• [WHAT YOU NEED TO DO]: Filter the entries, keeping every line with the string "agent".

(Recorded data)
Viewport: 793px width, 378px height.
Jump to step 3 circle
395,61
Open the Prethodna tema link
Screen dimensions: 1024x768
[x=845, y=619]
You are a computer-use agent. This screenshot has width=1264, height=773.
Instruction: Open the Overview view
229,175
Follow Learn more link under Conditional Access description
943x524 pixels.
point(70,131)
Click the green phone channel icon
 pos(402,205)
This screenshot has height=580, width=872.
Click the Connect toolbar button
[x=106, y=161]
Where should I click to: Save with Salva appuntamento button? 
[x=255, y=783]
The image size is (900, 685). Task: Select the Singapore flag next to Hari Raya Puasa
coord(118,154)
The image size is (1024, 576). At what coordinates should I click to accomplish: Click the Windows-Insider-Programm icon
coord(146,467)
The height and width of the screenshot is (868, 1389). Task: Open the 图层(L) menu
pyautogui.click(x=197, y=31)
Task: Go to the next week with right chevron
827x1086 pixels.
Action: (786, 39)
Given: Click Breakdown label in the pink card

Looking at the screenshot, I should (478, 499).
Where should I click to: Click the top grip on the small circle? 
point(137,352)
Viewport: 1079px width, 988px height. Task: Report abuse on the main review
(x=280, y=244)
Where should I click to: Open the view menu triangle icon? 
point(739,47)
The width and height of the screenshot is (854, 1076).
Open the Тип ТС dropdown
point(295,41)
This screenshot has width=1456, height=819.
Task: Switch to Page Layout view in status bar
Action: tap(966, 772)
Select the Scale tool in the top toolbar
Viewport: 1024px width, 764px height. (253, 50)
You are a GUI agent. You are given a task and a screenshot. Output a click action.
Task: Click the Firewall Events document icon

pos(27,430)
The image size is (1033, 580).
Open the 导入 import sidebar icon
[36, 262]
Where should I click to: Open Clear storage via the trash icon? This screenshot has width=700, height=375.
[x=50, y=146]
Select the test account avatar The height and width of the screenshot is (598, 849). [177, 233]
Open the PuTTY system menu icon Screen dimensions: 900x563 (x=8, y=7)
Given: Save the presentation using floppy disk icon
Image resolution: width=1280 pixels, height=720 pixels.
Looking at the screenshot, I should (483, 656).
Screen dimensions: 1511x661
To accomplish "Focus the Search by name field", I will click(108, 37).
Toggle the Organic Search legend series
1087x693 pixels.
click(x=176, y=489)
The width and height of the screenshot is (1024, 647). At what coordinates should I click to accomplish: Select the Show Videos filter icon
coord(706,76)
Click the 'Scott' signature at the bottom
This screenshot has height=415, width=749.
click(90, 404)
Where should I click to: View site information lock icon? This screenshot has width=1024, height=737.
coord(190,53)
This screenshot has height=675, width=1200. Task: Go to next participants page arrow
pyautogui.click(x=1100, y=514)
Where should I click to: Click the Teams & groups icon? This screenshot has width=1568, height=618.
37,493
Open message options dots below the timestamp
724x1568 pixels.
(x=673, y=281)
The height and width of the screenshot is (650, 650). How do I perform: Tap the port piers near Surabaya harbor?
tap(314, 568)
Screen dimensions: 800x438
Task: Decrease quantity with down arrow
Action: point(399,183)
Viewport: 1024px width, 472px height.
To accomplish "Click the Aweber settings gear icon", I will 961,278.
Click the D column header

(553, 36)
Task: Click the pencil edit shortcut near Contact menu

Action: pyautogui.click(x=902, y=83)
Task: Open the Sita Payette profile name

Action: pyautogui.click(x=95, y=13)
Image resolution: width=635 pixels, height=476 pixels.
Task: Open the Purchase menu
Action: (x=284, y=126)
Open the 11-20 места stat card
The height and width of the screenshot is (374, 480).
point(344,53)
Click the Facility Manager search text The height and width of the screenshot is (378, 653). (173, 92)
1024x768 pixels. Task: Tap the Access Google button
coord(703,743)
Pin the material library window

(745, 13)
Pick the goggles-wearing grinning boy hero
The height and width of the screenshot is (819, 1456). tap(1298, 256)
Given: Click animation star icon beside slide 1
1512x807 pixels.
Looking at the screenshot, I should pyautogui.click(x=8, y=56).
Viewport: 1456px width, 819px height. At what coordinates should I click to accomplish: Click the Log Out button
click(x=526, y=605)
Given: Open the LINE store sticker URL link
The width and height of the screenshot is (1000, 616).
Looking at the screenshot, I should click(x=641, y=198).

• [SOLUTION]:
You are a computer-use agent. This screenshot has width=1264, height=773.
You are a GUI agent. You are given a task and a screenshot. Output a click action.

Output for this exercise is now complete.